## THE TASK:
Using the lines below, work out the count of those that hold "video". Give the number only.

## Dataset entries:
»»

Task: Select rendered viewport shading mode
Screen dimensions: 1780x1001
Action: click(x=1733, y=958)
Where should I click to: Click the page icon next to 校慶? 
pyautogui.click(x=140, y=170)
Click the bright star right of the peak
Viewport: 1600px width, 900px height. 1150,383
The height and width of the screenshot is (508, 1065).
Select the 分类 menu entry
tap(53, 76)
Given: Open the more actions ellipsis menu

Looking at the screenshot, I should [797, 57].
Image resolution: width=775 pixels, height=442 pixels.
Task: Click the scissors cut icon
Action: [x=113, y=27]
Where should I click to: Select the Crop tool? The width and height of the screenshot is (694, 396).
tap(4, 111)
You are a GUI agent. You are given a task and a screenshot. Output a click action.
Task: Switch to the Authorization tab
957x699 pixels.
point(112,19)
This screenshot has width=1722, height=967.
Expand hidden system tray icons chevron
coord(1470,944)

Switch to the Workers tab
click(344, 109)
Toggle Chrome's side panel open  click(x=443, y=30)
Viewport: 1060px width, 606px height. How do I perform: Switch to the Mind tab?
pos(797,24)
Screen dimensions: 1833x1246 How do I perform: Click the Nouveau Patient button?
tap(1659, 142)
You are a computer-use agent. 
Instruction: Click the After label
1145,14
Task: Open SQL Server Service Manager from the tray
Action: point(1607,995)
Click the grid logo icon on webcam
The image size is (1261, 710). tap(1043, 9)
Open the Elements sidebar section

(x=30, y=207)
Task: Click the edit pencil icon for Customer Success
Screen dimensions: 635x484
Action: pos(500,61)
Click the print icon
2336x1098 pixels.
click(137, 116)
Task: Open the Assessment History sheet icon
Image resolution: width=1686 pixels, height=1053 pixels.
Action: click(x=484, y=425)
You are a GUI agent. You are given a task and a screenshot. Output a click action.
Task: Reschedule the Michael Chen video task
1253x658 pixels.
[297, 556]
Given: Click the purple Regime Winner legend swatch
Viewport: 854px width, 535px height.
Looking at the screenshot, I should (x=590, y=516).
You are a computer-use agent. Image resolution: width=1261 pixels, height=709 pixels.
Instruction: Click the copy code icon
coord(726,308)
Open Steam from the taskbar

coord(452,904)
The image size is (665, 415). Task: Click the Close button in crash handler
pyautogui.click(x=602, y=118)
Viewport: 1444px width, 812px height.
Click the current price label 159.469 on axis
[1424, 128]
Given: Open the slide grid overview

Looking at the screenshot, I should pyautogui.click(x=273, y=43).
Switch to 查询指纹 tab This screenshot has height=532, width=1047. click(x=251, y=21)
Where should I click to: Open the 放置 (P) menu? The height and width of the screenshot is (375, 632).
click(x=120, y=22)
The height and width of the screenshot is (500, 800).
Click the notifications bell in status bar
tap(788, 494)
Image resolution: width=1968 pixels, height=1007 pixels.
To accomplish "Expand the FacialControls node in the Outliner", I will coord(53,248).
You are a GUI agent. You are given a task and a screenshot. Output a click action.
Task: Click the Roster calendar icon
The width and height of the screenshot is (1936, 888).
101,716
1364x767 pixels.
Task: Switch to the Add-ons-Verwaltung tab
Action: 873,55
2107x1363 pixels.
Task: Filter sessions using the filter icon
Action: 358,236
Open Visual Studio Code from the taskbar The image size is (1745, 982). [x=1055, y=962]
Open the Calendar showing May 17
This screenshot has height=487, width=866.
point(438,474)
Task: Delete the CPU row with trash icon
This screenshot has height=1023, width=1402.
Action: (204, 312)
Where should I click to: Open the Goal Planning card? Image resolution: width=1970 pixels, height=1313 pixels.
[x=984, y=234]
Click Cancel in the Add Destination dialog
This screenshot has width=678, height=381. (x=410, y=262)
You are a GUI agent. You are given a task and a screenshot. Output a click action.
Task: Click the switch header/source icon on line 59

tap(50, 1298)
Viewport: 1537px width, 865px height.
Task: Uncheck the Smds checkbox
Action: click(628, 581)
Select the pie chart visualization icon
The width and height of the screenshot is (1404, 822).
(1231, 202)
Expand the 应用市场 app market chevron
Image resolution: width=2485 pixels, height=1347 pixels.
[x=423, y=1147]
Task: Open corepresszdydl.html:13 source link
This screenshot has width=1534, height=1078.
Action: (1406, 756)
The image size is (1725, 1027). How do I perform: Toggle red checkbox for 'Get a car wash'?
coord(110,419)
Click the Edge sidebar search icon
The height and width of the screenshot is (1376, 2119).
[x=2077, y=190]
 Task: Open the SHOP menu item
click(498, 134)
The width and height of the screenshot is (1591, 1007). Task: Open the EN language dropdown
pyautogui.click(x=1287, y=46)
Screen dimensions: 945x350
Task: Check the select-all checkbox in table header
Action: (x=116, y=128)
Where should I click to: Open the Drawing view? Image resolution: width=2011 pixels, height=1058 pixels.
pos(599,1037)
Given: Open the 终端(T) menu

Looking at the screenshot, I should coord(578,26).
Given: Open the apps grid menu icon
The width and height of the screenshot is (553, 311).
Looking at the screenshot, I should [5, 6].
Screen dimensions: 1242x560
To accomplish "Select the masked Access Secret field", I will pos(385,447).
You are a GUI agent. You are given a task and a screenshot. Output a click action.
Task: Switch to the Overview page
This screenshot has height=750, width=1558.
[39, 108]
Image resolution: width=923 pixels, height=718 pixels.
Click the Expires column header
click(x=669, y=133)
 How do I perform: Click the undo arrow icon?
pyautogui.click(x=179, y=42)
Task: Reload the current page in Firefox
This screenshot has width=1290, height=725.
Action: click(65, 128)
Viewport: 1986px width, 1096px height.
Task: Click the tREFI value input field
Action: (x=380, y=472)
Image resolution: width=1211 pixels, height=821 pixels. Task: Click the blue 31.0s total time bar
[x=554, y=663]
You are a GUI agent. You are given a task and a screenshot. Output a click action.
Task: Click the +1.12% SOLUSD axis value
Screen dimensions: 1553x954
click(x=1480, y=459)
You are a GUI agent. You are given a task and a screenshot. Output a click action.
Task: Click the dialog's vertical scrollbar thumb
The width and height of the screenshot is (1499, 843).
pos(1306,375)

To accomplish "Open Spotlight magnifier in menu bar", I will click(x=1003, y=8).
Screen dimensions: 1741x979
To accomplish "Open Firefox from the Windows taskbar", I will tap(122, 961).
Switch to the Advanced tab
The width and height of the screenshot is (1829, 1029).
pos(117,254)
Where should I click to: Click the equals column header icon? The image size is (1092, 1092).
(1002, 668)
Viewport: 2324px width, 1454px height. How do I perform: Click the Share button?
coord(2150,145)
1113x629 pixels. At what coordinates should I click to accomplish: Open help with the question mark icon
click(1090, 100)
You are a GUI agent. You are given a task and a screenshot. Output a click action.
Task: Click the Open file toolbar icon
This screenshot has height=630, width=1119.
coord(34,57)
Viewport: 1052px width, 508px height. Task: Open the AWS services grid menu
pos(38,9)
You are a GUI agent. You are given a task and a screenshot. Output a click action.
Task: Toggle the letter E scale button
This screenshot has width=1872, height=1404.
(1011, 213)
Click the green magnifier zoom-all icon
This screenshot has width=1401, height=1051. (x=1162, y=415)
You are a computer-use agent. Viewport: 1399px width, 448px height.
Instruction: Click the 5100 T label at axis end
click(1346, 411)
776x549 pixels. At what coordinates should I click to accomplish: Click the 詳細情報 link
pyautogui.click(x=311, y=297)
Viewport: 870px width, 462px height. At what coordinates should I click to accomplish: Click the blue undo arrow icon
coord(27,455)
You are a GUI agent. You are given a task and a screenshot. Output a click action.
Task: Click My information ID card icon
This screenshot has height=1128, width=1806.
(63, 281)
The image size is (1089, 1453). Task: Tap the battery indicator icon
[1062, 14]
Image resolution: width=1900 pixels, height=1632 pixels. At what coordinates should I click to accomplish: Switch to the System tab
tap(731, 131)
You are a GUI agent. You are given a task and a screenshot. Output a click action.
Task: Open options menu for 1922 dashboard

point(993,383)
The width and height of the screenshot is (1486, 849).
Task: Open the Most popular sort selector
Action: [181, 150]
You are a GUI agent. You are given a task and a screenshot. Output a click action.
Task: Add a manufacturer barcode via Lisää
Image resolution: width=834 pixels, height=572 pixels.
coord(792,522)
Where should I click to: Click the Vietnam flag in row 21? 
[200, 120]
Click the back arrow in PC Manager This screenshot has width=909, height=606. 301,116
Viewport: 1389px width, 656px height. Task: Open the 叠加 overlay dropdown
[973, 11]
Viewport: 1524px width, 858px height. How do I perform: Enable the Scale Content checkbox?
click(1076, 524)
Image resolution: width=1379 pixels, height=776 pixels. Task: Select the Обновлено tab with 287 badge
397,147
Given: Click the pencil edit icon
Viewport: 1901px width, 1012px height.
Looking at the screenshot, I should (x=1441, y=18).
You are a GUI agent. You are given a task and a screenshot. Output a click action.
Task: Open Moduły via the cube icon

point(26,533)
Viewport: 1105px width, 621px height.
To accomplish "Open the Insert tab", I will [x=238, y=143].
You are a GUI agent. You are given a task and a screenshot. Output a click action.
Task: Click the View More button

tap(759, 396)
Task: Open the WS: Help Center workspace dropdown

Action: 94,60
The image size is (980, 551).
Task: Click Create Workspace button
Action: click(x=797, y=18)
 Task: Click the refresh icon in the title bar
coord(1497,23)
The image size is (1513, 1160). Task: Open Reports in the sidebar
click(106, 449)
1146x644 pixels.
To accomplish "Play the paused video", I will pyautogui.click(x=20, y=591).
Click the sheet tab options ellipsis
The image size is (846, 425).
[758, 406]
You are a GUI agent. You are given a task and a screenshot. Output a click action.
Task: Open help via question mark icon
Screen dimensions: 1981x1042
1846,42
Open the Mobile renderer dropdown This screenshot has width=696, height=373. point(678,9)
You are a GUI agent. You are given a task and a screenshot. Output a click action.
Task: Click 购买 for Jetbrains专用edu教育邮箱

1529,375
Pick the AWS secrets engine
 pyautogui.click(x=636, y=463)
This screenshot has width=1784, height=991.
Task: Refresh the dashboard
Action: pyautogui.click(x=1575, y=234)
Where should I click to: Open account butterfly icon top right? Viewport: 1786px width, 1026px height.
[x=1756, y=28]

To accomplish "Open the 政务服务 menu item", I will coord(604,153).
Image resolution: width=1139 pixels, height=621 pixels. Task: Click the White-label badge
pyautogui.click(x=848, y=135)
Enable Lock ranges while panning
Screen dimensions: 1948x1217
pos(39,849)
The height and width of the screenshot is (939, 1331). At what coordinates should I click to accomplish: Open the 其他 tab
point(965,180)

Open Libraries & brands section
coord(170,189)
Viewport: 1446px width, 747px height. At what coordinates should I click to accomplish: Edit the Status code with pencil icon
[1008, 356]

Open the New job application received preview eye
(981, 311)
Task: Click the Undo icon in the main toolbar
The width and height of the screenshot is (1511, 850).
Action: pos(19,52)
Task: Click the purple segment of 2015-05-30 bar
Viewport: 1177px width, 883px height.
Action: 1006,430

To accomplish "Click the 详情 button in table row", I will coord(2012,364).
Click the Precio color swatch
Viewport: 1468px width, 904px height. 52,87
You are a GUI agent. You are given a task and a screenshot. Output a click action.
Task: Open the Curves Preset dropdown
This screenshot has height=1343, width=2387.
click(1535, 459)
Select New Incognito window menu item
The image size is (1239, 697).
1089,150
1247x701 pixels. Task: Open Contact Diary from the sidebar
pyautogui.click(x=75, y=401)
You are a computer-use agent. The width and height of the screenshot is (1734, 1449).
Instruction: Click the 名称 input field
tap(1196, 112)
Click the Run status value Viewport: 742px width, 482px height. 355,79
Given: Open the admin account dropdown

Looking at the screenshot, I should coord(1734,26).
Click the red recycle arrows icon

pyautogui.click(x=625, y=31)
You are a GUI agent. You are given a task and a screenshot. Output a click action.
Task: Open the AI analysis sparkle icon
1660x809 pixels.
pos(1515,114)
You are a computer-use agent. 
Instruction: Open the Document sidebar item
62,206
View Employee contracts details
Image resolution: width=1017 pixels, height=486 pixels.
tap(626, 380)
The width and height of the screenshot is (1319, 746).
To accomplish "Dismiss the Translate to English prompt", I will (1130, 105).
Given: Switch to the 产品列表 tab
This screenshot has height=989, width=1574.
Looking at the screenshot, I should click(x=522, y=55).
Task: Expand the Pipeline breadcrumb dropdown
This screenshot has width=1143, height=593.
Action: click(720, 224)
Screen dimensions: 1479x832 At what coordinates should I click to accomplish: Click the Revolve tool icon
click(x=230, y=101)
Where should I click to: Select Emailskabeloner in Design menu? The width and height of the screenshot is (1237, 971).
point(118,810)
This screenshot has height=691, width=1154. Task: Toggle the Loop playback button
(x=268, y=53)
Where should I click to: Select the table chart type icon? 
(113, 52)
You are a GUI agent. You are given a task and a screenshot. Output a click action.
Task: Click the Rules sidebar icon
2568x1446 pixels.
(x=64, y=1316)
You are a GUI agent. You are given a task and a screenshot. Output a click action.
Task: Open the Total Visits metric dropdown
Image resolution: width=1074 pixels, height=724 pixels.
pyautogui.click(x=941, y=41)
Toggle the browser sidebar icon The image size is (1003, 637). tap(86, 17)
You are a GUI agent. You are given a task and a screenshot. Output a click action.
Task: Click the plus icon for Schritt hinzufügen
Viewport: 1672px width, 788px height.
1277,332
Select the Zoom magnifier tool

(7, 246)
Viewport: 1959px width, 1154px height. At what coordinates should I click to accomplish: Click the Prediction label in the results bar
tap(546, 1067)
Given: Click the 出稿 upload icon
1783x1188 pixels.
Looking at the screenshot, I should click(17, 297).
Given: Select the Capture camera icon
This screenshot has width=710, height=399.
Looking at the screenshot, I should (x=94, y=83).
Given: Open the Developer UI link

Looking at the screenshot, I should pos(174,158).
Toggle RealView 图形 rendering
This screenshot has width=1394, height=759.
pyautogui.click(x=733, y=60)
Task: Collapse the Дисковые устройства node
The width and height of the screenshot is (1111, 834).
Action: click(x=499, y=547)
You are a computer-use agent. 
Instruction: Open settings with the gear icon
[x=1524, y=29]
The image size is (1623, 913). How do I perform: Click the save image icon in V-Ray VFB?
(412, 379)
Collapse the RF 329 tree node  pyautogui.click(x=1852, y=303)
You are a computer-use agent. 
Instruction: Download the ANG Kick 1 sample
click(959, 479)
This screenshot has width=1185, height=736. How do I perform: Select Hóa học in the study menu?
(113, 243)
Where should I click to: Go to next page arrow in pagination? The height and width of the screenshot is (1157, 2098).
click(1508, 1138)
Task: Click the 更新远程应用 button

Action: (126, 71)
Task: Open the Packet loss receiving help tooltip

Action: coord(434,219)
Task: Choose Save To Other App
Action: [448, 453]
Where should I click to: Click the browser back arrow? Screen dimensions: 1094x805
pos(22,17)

««

## SOLUTION TO THIS EXERCISE:
2